● **Required work**
Provide only the number of lines below that contain the word "Task".

● **The data**
§
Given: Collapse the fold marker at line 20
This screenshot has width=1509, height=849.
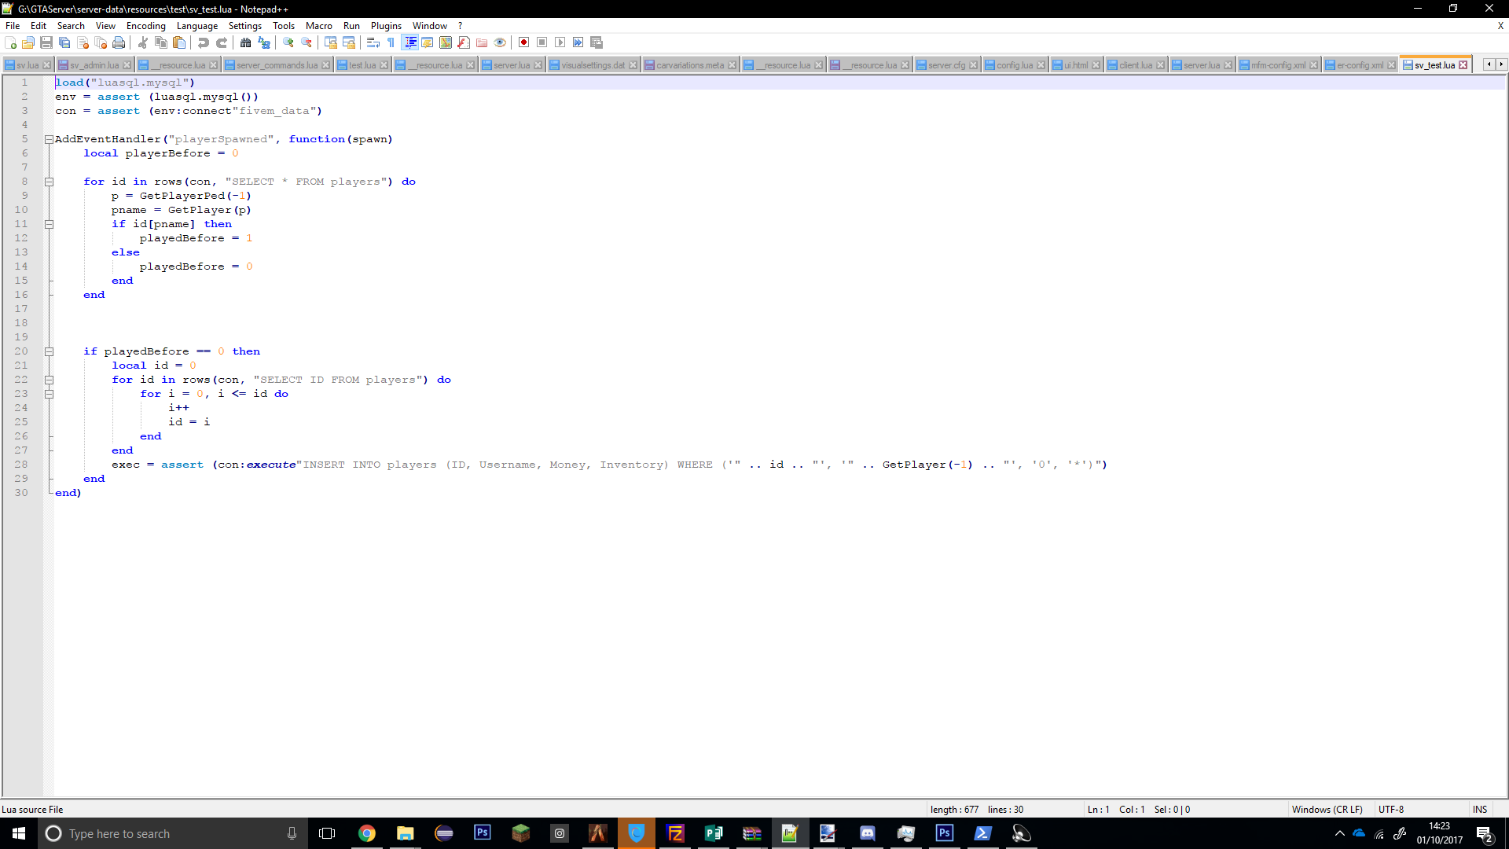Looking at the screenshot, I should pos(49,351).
§
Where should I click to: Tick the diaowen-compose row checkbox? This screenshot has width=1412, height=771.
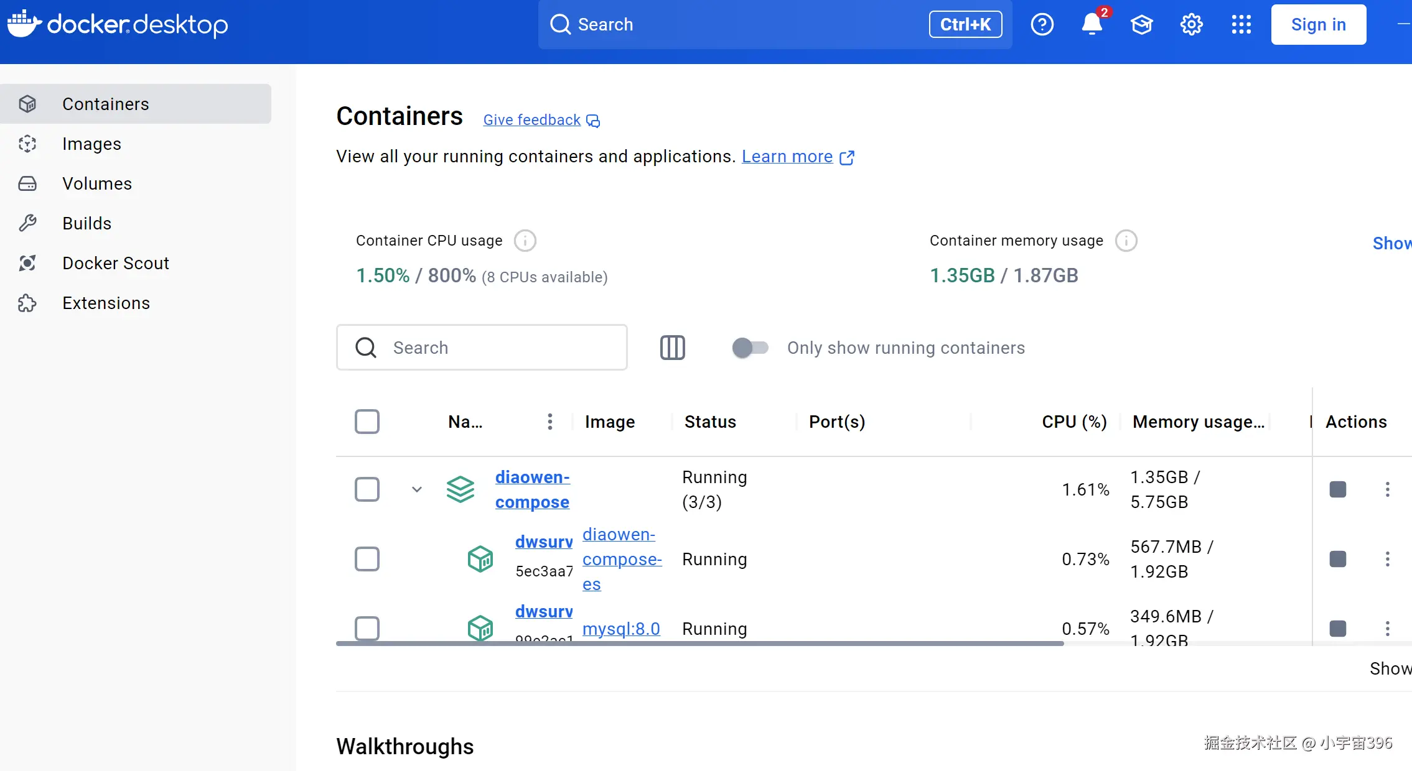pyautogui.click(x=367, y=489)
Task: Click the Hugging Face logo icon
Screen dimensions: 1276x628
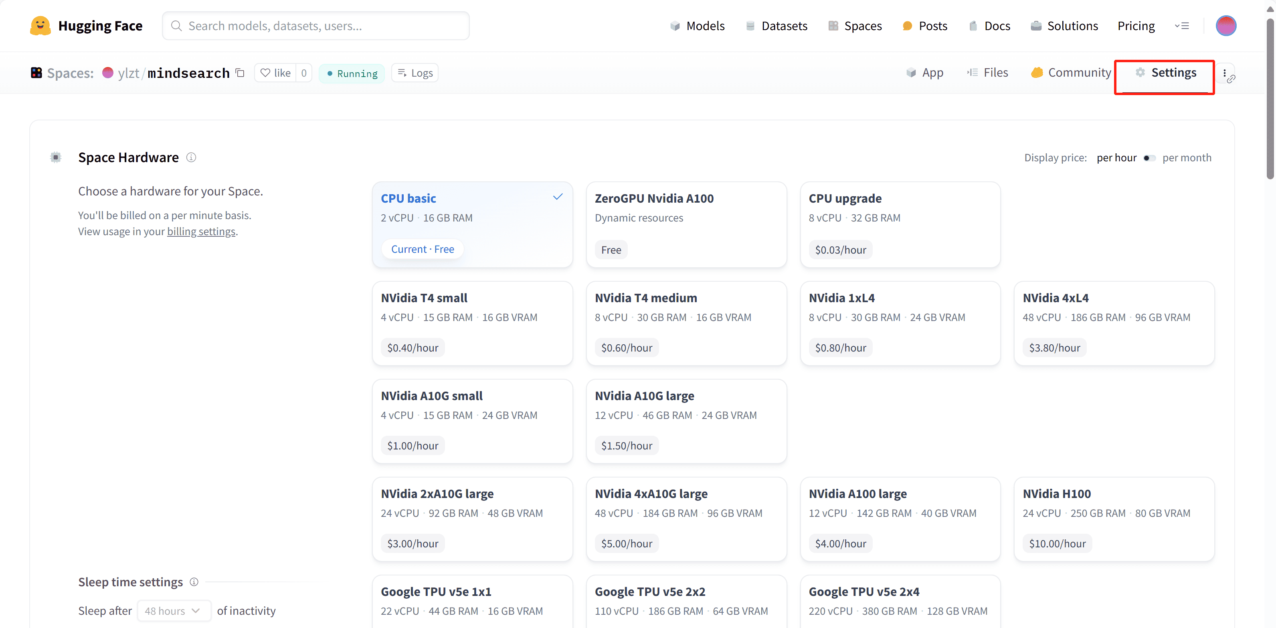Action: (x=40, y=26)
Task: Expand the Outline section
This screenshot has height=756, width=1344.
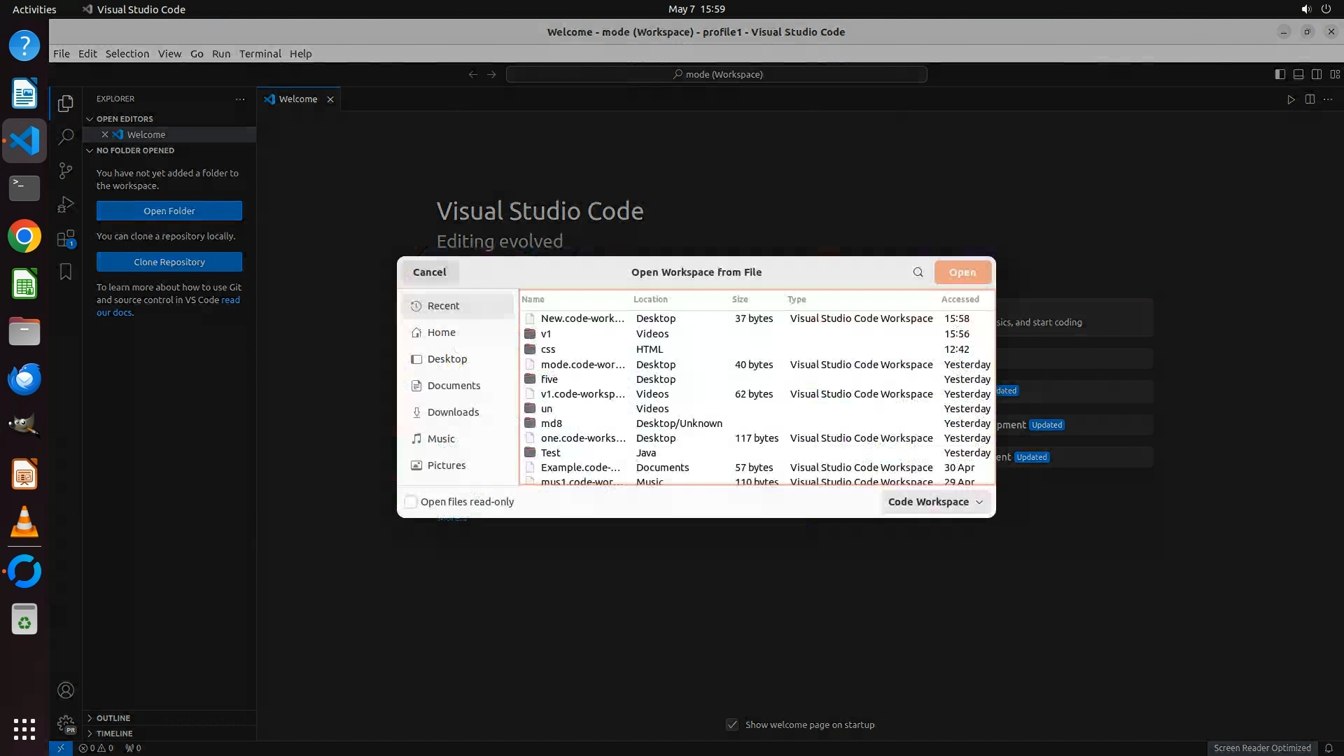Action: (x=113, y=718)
§
● **Response area**
2